Saturday, 5 December 2020

Of appearances and prejudices

It's been a while since I quit my job. I feel no need to wake up earlier than 9:30 in the morning. 

Like every other indisciplined or lonely person, the first thing I do when I wake up is to check my phone.

The time was 9:40

I had received at call an hour ago..which makes it...umm...8:40? Wonder who it was.

I blinked twice to clear my vision and found out that it was a member of the housing society I live in.

So to give you a quick backdrop...
A conversation was struck on the point of stray cats entering the building and that they could be a threat to little kids that play in the premises. 

This was the message:

"Dear All 
Today when I opened the lift at ground around 3pm , I got scared to see Cat sitting at the exit of Lift . I used to see cat often in our society in the afternoon mostly but never seen at the entrance of the building . We need to find out solution on this before they bite our small kids who goes down to play without their parents . Either we have to put pest control heavily on passage  or do  something."

I freaked out imagining that pest control will mean poisoning and I expressed my fears and protest. I have never known a cat to have walked up to someone and bitten him without reason. (Only humans do that by the way; animals only attack to protect themselves)

But man being man will always be on the top of the ecological chain..seldom will he deal with his own fears and insecurity. 

The following sentence confirmed this belief: "For God sake , you don’t know the incident in the past .  This happened with me when I was small around 10 years old . So this is not true that cats don’t bite."

Nevertheless, back to the present at 9.40, I called the person back. We spoke for another hour on how cats are dangerous and how little kids playfully will pull the tail (naively) and the cats would attack them.

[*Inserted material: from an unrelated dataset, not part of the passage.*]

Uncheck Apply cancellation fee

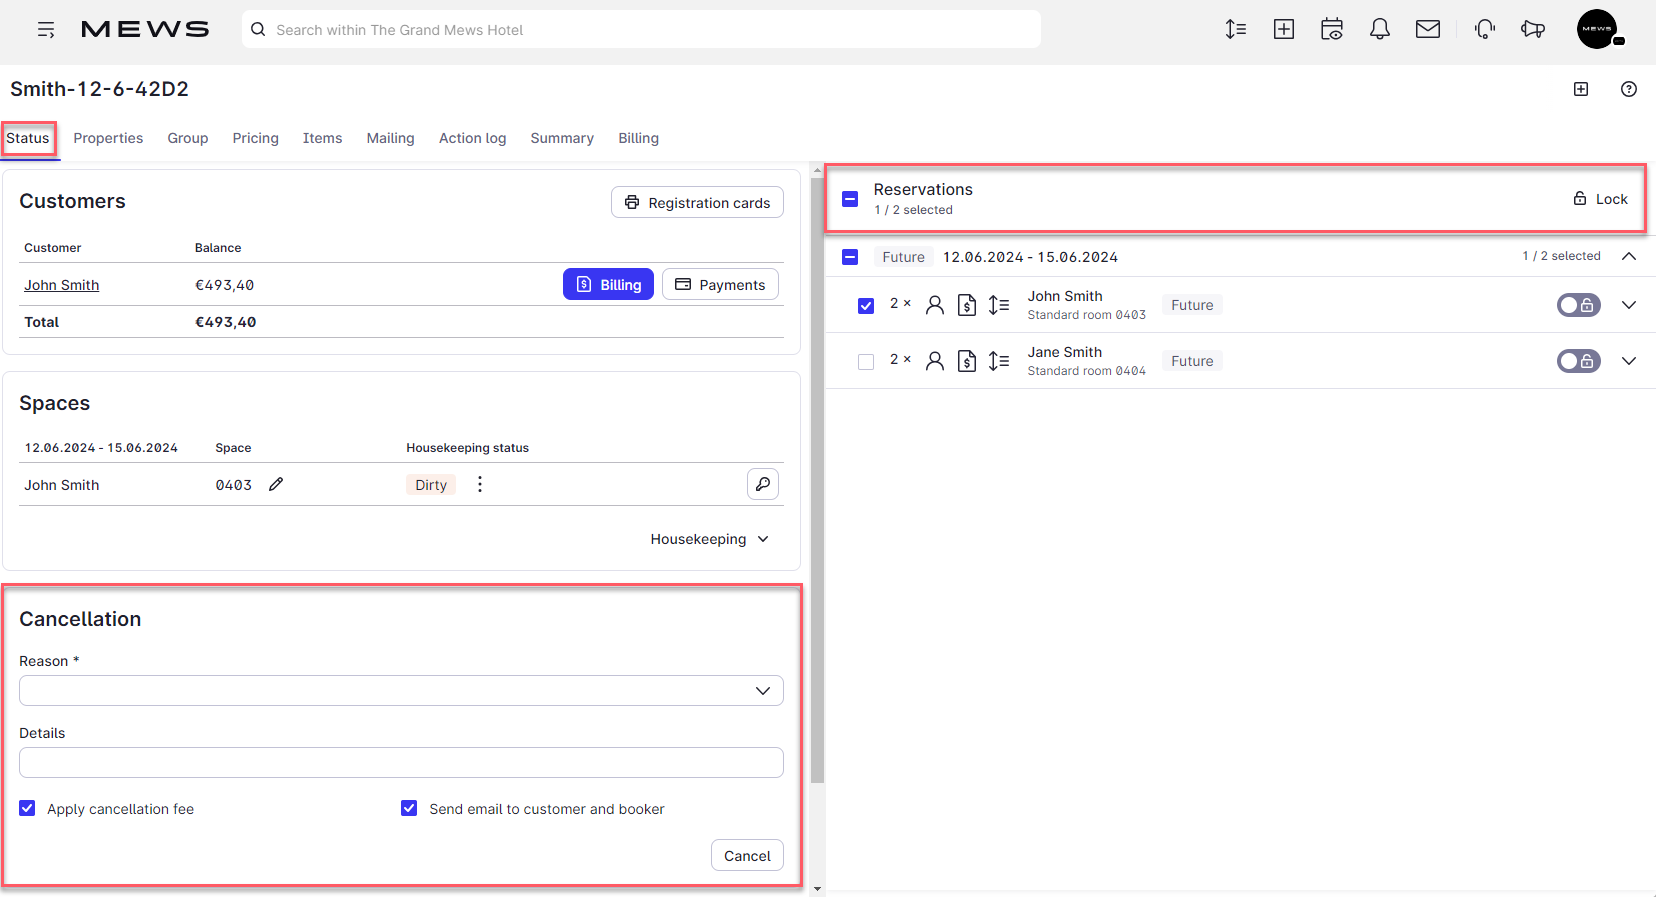point(27,808)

The harmless request eventually spiralled into a personal attack - not against me, against the cat.

He went on to say how the cat had scars on its face and looked horrible. I asked him only cos the cat looked ugly, you decided it was dangerous? If I was a victim of acid attack, would you think the same? If I am ugly, am I not fit to be around you?

That triggered the breaking of a dam inside me. My heart cries out to all the victims of acid attacks, accidents that disfigured them and other signs that people consider ugly.

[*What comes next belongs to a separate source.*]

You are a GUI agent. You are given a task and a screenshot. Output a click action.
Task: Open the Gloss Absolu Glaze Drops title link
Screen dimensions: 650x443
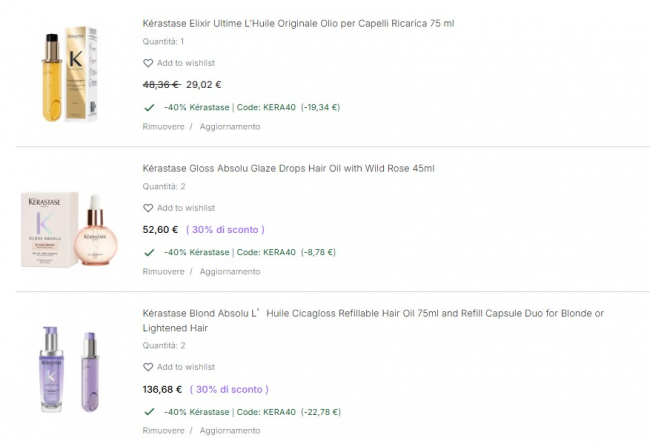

If a cat is so mercilessly judged on the way it looks, humans can't survive such prejudices.

It is true that the world needs kindness - more now than ever. But to all those who judge others often, don't help but at least don't hurt!









Wednesday, 2 December 2020

Playing human - the victim card

There is no species that complains as much as man does. In spite of having superiority in physique, intelligence and adaptation, man has been unsuccessful in achieving one thing - contentment.

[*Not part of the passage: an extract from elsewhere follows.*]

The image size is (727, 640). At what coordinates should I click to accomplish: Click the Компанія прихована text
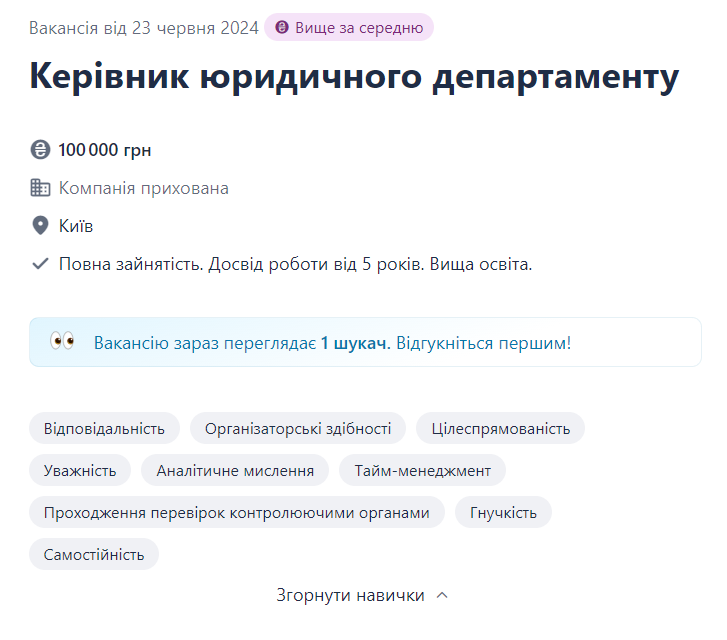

While the train that I am sitting in, crosses the creek, I notice that it's low tide. The tiny forest close to the shore is laden with age-old plastic, degrading cloth and so many objects discarded by humans over the years. The greens of the plants are overshadowed by the dirty grays of the garbage. All this will be hidden by waves of water very soon as the tide rises.

Maybe owing to religious or superstitious reasons or sheer laziness (maybe), we find it very convenient to discard into nature what we do not need. No consideration for water, air or soil. We build roads, bridges, railway lines, houses, hotels and the more we create, the more powerful we consider ourselves to be. We follow the "create/import, use, discard, repeat" cycle. 

Oblivious to the consequences, we keep dumping all that we refuse. We have not even spared the depths of the oceans, the top of mountains, not even outer space which apparently contains floating debris of satellites!

With the slightest dumping of work or emotion on us, we make a big deal out of it and say we are stressed, pressured, harassed and abused. And even so, very conveniently, we care a damn about the space we inhabit. 

We keep creating stuff mindlessly and conveniently. Do we know if there's enough space in our home - planet Earth? 

What an irony when Nature decides to retaliate (just as we do under pressure), we again smoothly play the victim. We keep cribbing and complaining about how we "lost" so much because of nature, and how much "damage" has incurred due to natural calamities.

We want to be immortal, invincible, and unaffected by any adverse or unpleasant events. We strive very hard to fight disease and death, suffering mostly due to the side effects of our own creations. We tamper with nature's laws, feel superior and continue splurging, exhibiting our intellectual capability to defy everything. The minute it backfires, we cry, and write motivational quotes about fighting on, not giving up or changing our ways.

There is no thought about anything else but our own comfort. We can damage and walk away, without regret or remorse. But if we experience the slightest retaliation from our environment, we throw a fit about how life is unfair and unkind.

My realisation (apart from my rant) is only this: When will man be considerate before creating something? When will he consider others in his ecosystem before calling all the shots? When will he be compassionate and mindful while creating?

Truly, with great power comes great responsibility. Be superior but be responsible!